Excessive Force by PoliceUsing an excessive degree of force for the circumstances violates the Fourth Amendment to the United States Constitution. This Amendment protects individuals—including those who have been suspected or accused of committing a crime—from unreasonable and intrusive searches and seizures. While Police officers may using force on occasion is part of the job, police officers must be careful not to use a level of force considered excessive under given circumstances. 

When a police officer uses excessive force against a suspect, the suspect may potentially suffer one or more physical injuries, as well as mental anguish and other types of emotional trauma. In these cases, the victim may file a lawsuit not only against the arresting police officer, but also in some cases against the city, county, or other municipality where the police officer works.

If you or someone you love has been the victim of excessive force at the hands of an overzealous police officer, it is important that you have knowledgeable and informed legal counsel on your side representing you throughout your case. The federal civil rights lawyers at The Zeiger Firm are ready to assist you with filing your lawsuit and pursuing your case against the offending police officer and/or the municipality that employs the officer.

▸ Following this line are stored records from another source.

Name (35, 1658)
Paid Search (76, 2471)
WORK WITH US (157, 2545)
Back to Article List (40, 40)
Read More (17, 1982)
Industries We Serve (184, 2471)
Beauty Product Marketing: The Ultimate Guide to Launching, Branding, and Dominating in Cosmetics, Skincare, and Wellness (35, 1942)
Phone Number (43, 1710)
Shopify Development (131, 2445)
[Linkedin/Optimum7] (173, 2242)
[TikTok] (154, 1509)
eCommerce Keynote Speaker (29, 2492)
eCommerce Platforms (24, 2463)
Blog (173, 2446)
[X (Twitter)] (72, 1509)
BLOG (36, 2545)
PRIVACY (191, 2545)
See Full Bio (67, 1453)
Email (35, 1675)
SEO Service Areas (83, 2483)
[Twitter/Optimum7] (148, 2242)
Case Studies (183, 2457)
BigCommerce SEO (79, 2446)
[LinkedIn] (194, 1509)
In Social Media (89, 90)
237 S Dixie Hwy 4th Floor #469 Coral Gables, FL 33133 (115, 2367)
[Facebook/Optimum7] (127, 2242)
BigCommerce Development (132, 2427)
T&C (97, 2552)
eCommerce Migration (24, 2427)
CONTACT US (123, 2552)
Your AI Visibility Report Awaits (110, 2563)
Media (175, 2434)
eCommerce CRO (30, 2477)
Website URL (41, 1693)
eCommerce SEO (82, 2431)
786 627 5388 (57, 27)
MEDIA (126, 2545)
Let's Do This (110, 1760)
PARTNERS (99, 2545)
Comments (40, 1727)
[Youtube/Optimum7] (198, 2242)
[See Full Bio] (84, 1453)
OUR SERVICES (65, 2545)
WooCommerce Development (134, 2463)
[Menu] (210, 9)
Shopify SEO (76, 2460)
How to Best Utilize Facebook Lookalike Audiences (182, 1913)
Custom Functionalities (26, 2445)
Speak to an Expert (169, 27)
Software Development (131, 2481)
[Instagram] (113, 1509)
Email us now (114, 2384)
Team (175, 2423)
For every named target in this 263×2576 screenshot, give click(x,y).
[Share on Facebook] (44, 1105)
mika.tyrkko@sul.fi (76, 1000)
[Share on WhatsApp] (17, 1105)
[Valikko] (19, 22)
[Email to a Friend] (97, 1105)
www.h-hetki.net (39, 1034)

Call us today to learn more about how we can assist you with your case against a police officer who used excessive force. Our office regularly takes on federal cases that arise in the following Eastern District of Pennsylvania counties: Berks, Bucks, Chester, Delaware, Lancaster, Lehigh, Montgomery, Northampton, and Philadelphia.

Civil versus Criminal Cases

Even though wrongful actions by police officers may happen when the officer is in the process of making a criminal arrest, excessive force by a police officer is a civil wrong. This is because in excessive force cases, the suspect (or the plaintiff) suffers one or more personal injuries (or even death) when the officer uses a greater degree of force than necessary while making an arrest.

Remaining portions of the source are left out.